This is a loop for extracting the RGB values of two images, and calculating the sum of squared differences across all three channels.
Running this code directly in my main.py takes 0.07 sec. The speed gets reduced to 1sec if I run it in this .pyx file instead. I have read about cdef the functions, but I have had no success of passing the arrays then. Any help on converting this function to cdef function would be appreciated. I really need this loop to go as fast as possible.
from cpython cimport array
import array
import numpy as np
cimport numpy as np
def fittnes(Orginal, Mutated):
Fittnes = 0
for x in range(0, 299):
for y in range(0, 299):
DeltaRed = (Orginal[x][y][0] - Mutated[x][y][0])
DeltaGreen = (Orginal[x][y][1] - Mutated[x][y][1])
DeltaBlue = (Orginal[x][y][2] - Mutated[x][y][2])
Fittnes += (DeltaRed * DeltaRed + DeltaGreen * DeltaGreen + DeltaBlue * DeltaBlue)
return Fittnes
My Main.py function call
NewScore = cythona.fittnes(numpy.array(Orginal), numpy.array(MutatedImage))
Got me interested to know about the speedup numbers, so I am posting this as a solution. So, as stated/discussed in the comments, if the inputs are NumPy arrays, you could use native NumPy tools, and in this case ndarray.sum()
, like so -
out = ((Orginal - Mutated)**2).sum()
You can also use the very efficient np.einsum
for the same task, like so -
sub = Orginal - Mutated
out = np.einsum('ijk,ijk->',sub,sub)
Runtime tests
Define functions -
def org_app(Orginal,Mutated):
Fittnes = 0
for x in range(0, Orginal.shape[0]):
for y in range(0, Orginal.shape[1]):
DR = (Orginal[x][y][0] - Mutated[x][y][0])
DG = (Orginal[x][y][1] - Mutated[x][y][1])
DB = (Orginal[x][y][2] - Mutated[x][y][2])

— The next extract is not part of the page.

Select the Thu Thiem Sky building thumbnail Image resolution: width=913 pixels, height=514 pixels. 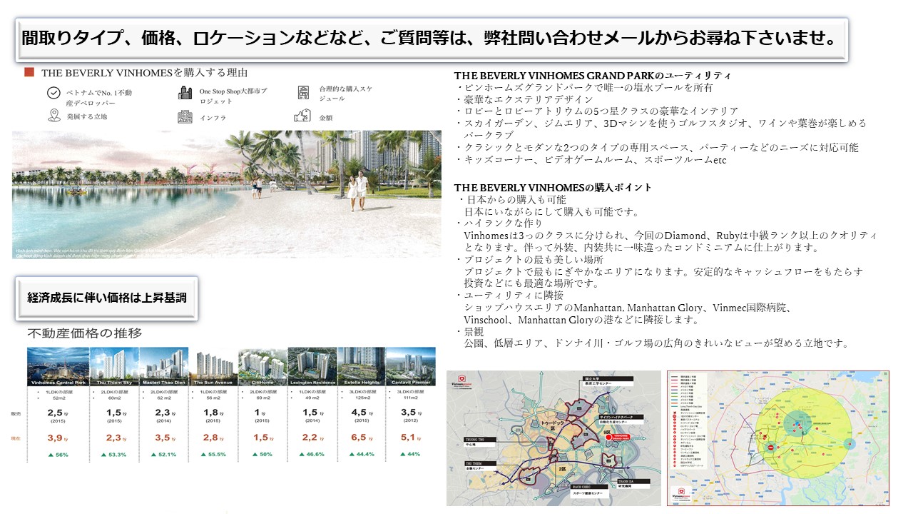[x=114, y=366]
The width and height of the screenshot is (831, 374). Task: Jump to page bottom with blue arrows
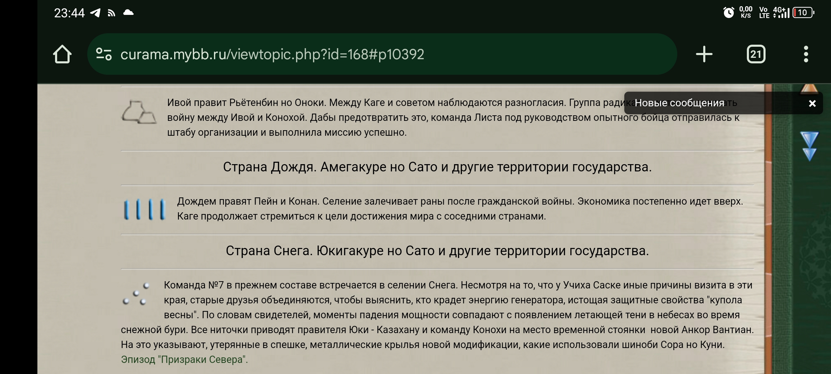[809, 146]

Fittnes += (DR * DR + DG * DG + DB * DB)
return Fittnes
def einsum_based(Orginal,Mutated):
sub = Orginal - Mutated
return np.einsum('ijk,ijk->',sub,sub)
def dot_based(Orginal,Mutated): # @ali_m's suggestion
sub = Orginal - Mutated
return np.dot(sub.ravel(), sub.ravel())
def vdot_based(Orginal,Mutated): # variant of @ali_m's suggestion
sub = Orginal - Mutated
return np.vdot(sub, sub)
Timings -
In [14]: M,N = 100,100
...: Orginal = np.random.rand(M,N,3)
...: Mutated = np.random.rand(M,N,3)
...:
In [15]: %timeit org_app(Orginal,Mutated)
...: %timeit ((Orginal - Mutated)**2).sum()
...: %timeit einsum_based(Orginal,Mutated)
...: %timeit dot_based(Orginal,Mutated)
...: %timeit vdot_based(Orginal,Mutated)
...:
10 loops, best of 3: 54.9 ms per loop
10000 loops, best of 3: 112 µs per loop
10000 loops, best of 3: 69.8 µs per loop
10000 loops, best of 3: 86.2 µs per loop
10000 loops, best of 3: 85.3 µs per loop
In [16]: # Inputs
...: M,N = 1000,1000
...: Orginal = np.random.rand(M,N,3)
...: Mutated = np.random.rand(M,N,3)
...:
In [17]: %timeit org_app(Orginal,Mutated)
...: %timeit ((Orginal - Mutated)**2).sum()
...: %timeit einsum_based(Orginal,Mutated)
...: %timeit dot_based(Orginal,Mutated)
...: %timeit vdot_based(Orginal,Mutated)
...:
1 loops, best of 3: 5.49 s per loop
10 loops, best of 3: 63 ms per loop
10 loops, best of 3: 23.9 ms per loop
10 loops, best of 3: 24.9 ms per loop
10 loops, best of 3: 24.9 ms per loop